First I tried to change my Code – on how I retrieve the HTML:
string url = "http://tennis.wettpoint.com/en/";
HtmlWeb hw = new HtmlWeb();
HtmlAgilityPack.HtmlDocument doc = hw.Load(url);
foreach (HtmlNode link in doc.DocumentNode.SelectNodes("//a[@href]"))
{
//Code..
}
Like I said, that worked always fine.. until the site seemed “down” for me..
SO I changed the code to:
using (WebClient wc = new WebClient())
{
wc.Headers.Add("user-agent", "Mozilla/5.0 (Windows; Windows NT 5.1; rv:1.9.2.4) Gecko/20100611 Firefox/3.6.4");
string html = wc.DownloadString("http://en.wikipedia.org/wiki/United_States");
HtmlDocument doc = new HtmlDocument();
doc.LoadHtml(html);
}
(That didn’t work for my site, but worked for an other site)
and at least I have this now, which also works, but not for my site:
HtmlAgilityPack.HtmlDocument doc = GetHTMLDocumentByURL(url);
public HtmlAgilityPack.HtmlDocument GetHTMLDocumentByURL(string url)
{
var htmlDoc = new HtmlAgilityPack.HtmlDocument();
htmlDoc.OptionReadEncoding = false;
var request = (HttpWebRequest)WebRequest.Create(url);
request.UserAgent = @"Mozilla/5.0 (Windows; U; Windows NT 6.1; en-US; rv:1.9.1.5) Gecko/20091102 Firefox/3.5.5";
request.Method = "GET";
using (var response = (HttpWebResponse)request.GetResponse())
{
using (var stream = response.GetResponseStream())
{
htmlDoc.Load(stream, Encoding.UTF8);
}
}
return htmlDoc;
}
Well at first I believed the site is down, cause I can’t access the site with any Browser either.. So I asked friends and they were able to access the site.. So that means my IP had been blocked.. Whyever.. What can I do? Do I need to change my Ip (how) or use Proxys (how).. I have no clue, as I didn’t mention that this would happen 🙁 Hope someone can help me..

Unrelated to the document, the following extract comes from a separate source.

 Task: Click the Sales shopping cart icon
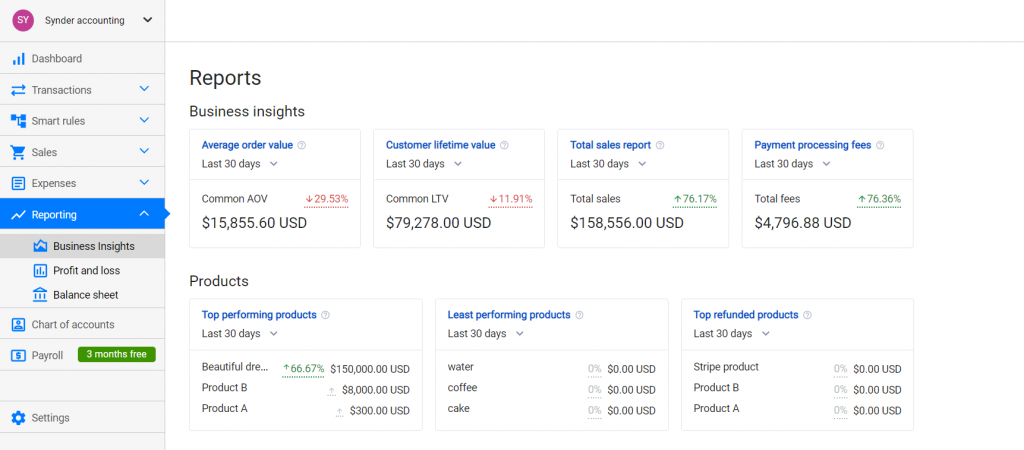18,152
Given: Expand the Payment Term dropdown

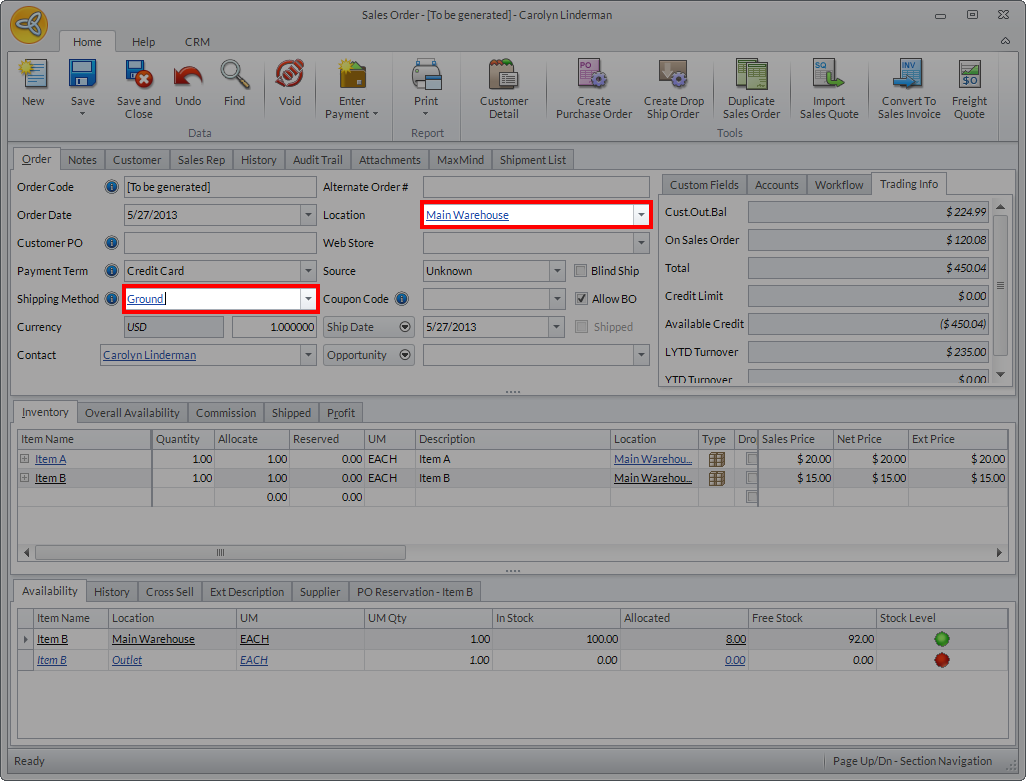Looking at the screenshot, I should [x=308, y=271].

Wikipedia monitors the number of requests it gets from an IP address and will ban IP’s from aggressively scraping it’s content. Scraping Google search results will have the same effect.
Initially Wikipedia will only ban you for 24 hours, but if you carry on “offending”, your IP will be banned permanently.
You can either – use proxy’s in your HttpRequest to change your IP address or slow down your requests.